**What is required**. Give again, exactly and without pictures, the lines running from the line with "Where should I" to the end of the records below.

───

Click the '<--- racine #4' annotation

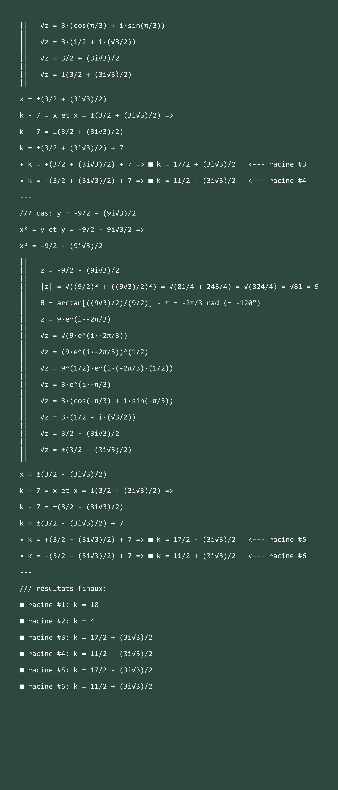coord(277,181)
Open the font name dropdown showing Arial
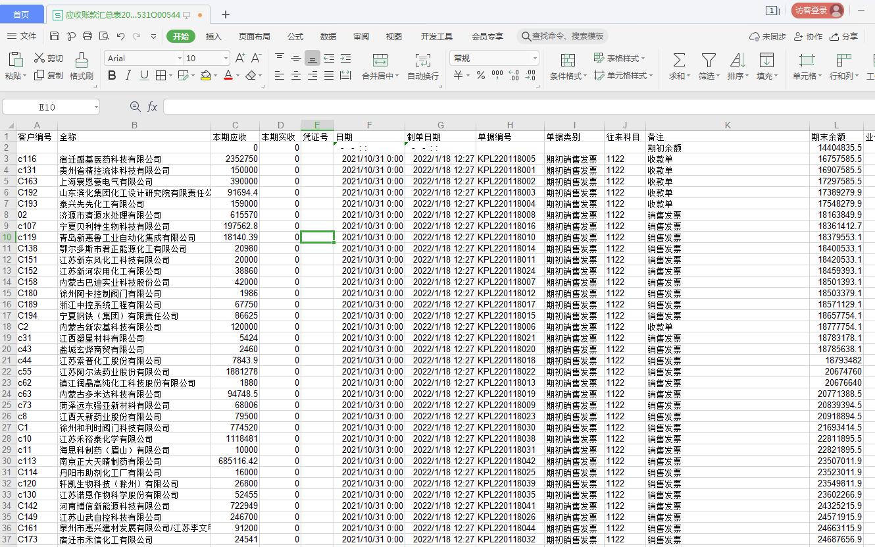The height and width of the screenshot is (547, 875). [x=180, y=59]

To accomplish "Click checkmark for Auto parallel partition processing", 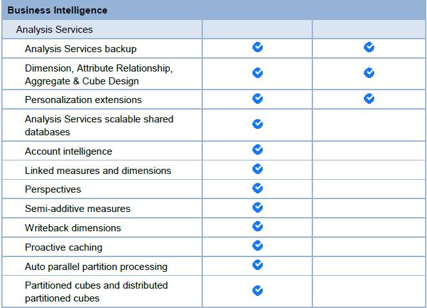I will pyautogui.click(x=258, y=265).
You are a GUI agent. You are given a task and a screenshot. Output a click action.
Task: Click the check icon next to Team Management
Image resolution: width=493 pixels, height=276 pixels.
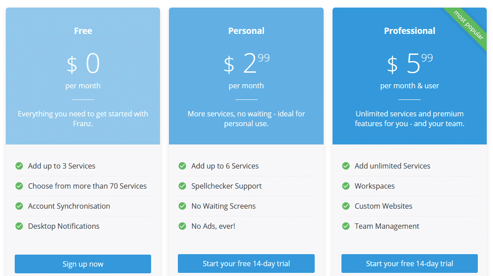point(346,226)
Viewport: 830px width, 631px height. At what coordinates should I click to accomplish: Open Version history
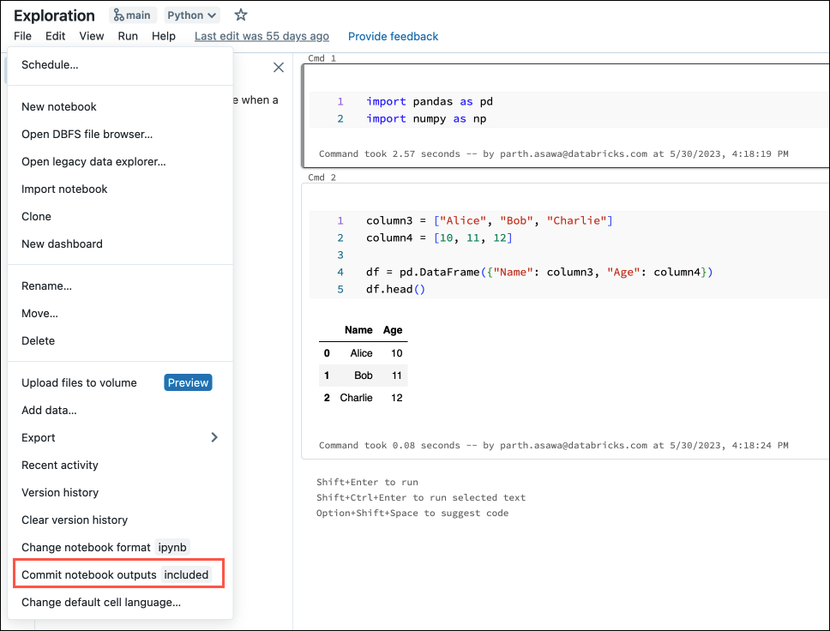[x=60, y=492]
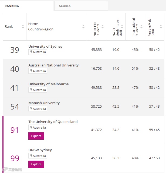Click location pin beside University of Sydney's Australia

31,52
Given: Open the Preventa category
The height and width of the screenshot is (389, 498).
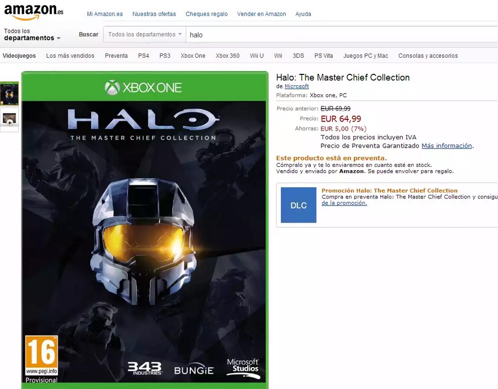Looking at the screenshot, I should (116, 56).
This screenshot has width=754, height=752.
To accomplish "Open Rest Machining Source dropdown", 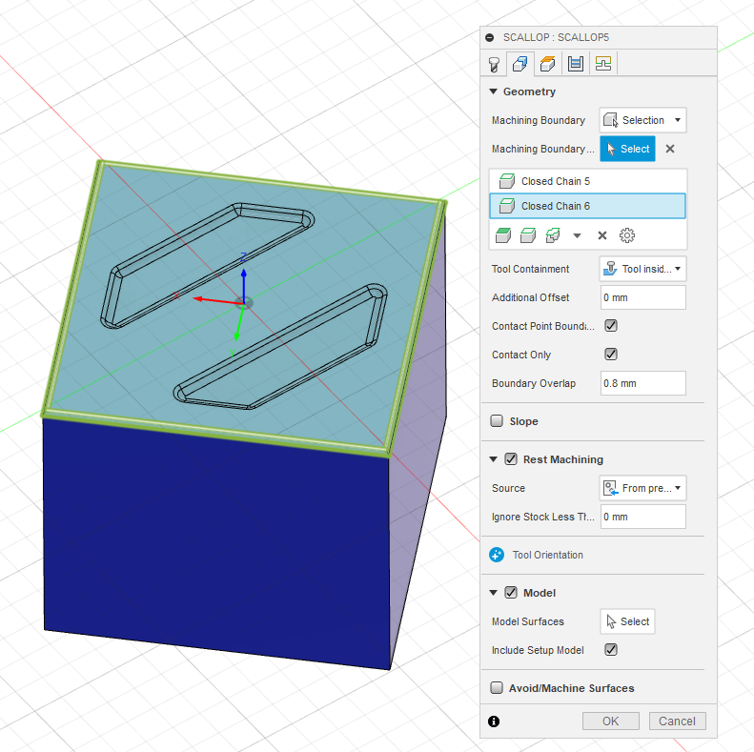I will (x=642, y=488).
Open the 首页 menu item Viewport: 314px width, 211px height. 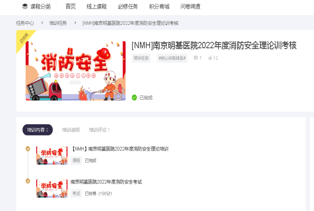point(71,6)
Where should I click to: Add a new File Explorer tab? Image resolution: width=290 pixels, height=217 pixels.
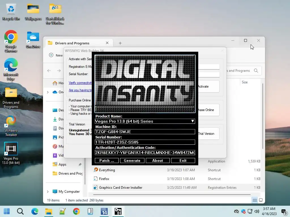click(120, 43)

───

**Solution to this exercise**.
Where should I click to: Add a new File Explorer tab? Image resolution: width=290 pixels, height=217 pixels.
click(120, 43)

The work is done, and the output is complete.